WHAT NEEDS TO BE DONE:
Write out, word for word, the lines of the records below that begin with the line containing "This screenshot has height=1240, width=2576." and end with the line containing "The height and width of the screenshot is (441, 600).". Include both of those lines and nothing outside them.

Entries for locating text and elements:
____________

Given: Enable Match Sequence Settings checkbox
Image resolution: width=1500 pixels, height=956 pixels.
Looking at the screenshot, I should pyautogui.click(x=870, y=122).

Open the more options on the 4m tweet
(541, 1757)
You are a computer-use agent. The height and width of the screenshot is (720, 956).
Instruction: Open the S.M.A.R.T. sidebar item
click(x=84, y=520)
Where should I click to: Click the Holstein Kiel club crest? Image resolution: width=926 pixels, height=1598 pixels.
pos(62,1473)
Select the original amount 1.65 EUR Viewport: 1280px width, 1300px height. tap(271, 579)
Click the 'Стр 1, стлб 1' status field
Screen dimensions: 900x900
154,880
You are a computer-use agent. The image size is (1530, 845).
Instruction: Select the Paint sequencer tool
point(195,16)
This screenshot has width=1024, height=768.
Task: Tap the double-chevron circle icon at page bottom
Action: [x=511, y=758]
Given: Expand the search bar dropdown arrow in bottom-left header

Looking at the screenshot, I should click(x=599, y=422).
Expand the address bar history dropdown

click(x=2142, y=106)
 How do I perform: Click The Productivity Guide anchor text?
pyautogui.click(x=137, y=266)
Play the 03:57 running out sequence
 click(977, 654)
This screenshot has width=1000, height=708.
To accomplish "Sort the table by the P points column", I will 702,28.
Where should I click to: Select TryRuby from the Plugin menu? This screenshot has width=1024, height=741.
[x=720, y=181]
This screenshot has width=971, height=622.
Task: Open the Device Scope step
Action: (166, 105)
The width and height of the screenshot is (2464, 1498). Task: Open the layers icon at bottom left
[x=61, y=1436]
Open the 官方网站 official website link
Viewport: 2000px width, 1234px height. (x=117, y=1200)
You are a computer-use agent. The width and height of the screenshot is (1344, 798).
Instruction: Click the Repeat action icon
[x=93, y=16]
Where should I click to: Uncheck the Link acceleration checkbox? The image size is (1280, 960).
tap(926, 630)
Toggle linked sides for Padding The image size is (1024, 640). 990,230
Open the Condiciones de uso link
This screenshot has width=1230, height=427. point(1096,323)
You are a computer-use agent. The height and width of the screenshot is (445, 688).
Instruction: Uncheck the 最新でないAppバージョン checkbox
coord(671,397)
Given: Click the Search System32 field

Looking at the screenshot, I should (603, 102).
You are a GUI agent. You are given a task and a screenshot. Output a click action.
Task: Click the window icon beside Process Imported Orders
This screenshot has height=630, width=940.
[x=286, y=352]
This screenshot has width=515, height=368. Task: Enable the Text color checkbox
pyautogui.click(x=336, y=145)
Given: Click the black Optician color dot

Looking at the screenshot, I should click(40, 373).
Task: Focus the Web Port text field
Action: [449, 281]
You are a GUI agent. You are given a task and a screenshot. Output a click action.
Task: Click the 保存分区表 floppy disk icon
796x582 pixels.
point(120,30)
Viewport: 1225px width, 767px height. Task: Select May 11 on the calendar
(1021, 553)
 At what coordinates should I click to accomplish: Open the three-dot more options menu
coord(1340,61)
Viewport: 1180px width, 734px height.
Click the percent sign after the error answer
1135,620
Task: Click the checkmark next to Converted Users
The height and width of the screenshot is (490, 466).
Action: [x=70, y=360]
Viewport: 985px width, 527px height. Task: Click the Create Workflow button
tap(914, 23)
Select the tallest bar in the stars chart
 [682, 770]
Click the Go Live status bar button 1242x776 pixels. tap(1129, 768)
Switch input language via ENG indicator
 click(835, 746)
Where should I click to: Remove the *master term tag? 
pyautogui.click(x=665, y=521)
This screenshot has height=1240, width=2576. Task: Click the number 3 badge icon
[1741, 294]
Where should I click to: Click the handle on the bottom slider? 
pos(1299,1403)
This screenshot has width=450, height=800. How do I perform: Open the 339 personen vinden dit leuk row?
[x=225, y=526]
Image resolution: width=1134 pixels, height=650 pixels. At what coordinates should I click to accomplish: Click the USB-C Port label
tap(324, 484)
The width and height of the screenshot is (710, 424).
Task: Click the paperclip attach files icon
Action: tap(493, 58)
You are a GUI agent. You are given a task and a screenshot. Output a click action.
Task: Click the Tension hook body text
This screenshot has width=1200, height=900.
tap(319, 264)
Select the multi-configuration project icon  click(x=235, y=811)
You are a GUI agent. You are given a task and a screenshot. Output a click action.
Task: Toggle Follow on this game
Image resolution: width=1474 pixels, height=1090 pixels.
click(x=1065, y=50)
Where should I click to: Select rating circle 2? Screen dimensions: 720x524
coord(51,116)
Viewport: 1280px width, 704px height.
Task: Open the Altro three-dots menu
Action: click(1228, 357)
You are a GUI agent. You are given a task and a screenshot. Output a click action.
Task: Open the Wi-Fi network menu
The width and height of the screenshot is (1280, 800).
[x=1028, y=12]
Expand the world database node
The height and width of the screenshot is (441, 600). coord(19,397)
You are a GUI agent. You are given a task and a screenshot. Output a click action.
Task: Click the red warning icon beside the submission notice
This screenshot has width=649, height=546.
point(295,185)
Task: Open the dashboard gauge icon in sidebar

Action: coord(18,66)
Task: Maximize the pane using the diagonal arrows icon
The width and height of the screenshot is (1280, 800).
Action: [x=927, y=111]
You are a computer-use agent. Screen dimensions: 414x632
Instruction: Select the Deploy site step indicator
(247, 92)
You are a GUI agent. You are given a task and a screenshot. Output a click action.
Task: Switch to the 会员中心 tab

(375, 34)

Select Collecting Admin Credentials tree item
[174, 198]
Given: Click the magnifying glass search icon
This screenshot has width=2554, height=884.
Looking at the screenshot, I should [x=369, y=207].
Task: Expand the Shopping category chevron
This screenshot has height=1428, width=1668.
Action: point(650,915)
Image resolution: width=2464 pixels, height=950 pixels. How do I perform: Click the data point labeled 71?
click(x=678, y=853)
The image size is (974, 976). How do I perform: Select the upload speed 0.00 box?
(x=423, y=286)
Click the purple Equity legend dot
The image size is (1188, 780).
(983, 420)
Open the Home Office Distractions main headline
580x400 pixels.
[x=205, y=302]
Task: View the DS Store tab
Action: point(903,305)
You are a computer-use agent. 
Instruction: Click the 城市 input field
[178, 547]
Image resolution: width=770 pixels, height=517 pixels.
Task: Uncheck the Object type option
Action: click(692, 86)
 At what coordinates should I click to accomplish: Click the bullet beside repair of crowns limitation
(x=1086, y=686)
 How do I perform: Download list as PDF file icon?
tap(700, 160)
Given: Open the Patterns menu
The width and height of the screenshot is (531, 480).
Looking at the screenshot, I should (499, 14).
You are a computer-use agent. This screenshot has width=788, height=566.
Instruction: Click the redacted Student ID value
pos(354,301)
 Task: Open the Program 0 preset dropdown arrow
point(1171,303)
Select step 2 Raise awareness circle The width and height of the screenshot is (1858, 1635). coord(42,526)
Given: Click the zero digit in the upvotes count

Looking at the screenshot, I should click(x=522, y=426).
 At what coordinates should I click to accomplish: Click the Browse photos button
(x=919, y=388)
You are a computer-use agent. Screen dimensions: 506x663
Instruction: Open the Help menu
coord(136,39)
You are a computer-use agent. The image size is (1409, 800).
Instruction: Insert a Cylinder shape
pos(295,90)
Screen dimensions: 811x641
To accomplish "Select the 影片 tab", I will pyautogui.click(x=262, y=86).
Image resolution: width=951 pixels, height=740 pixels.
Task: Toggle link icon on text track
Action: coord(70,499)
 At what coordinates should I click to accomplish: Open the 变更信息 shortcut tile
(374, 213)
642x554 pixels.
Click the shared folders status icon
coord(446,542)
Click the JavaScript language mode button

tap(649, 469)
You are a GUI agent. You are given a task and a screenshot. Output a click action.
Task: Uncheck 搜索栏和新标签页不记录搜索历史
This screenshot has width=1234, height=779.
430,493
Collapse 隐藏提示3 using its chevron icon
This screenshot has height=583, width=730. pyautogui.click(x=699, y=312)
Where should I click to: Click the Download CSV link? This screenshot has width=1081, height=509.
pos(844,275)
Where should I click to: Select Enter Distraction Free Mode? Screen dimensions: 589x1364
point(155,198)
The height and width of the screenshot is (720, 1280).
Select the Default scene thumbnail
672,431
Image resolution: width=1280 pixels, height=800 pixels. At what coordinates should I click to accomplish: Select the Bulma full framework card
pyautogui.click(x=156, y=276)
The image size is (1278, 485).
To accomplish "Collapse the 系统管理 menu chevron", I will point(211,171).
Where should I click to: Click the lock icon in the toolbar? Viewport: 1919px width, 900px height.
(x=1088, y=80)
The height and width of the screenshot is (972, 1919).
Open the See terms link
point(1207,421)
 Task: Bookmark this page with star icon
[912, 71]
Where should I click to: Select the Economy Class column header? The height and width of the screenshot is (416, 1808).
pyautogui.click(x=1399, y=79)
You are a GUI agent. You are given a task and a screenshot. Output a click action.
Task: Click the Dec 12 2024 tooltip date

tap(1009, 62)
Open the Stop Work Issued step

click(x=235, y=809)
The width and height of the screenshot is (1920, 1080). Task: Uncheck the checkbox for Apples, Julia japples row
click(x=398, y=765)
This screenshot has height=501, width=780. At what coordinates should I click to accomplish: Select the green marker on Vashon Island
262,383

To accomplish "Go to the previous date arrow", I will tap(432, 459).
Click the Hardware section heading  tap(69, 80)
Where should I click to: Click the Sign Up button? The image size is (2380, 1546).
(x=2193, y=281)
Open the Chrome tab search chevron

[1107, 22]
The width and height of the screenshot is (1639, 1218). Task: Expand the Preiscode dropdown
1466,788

____________

FINISHED EXERCISE:
This screenshot has height=1240, width=2576. Task: Click the number 3 badge icon
[1741, 294]
Where should I click to: Click the handle on the bottom slider? 
pos(1299,1403)
This screenshot has width=450, height=800. How do I perform: Open the 339 personen vinden dit leuk row?
[x=225, y=526]
Image resolution: width=1134 pixels, height=650 pixels. At what coordinates should I click to accomplish: Click the USB-C Port label
tap(324, 484)
The width and height of the screenshot is (710, 424).
Task: Click the paperclip attach files icon
Action: tap(493, 58)
You are a GUI agent. You are given a task and a screenshot. Output a click action.
Task: Click the Tension hook body text
This screenshot has width=1200, height=900.
tap(319, 264)
Select the multi-configuration project icon  click(x=235, y=811)
You are a GUI agent. You are given a task and a screenshot. Output a click action.
Task: Toggle Follow on this game
Image resolution: width=1474 pixels, height=1090 pixels.
click(x=1065, y=50)
Where should I click to: Select rating circle 2? Screen dimensions: 720x524
coord(51,116)
Viewport: 1280px width, 704px height.
Task: Open the Altro three-dots menu
Action: click(1228, 357)
You are a GUI agent. You are given a task and a screenshot. Output a click action.
Task: Open the Wi-Fi network menu
The width and height of the screenshot is (1280, 800).
[x=1028, y=12]
Expand the world database node
The height and width of the screenshot is (441, 600). coord(19,397)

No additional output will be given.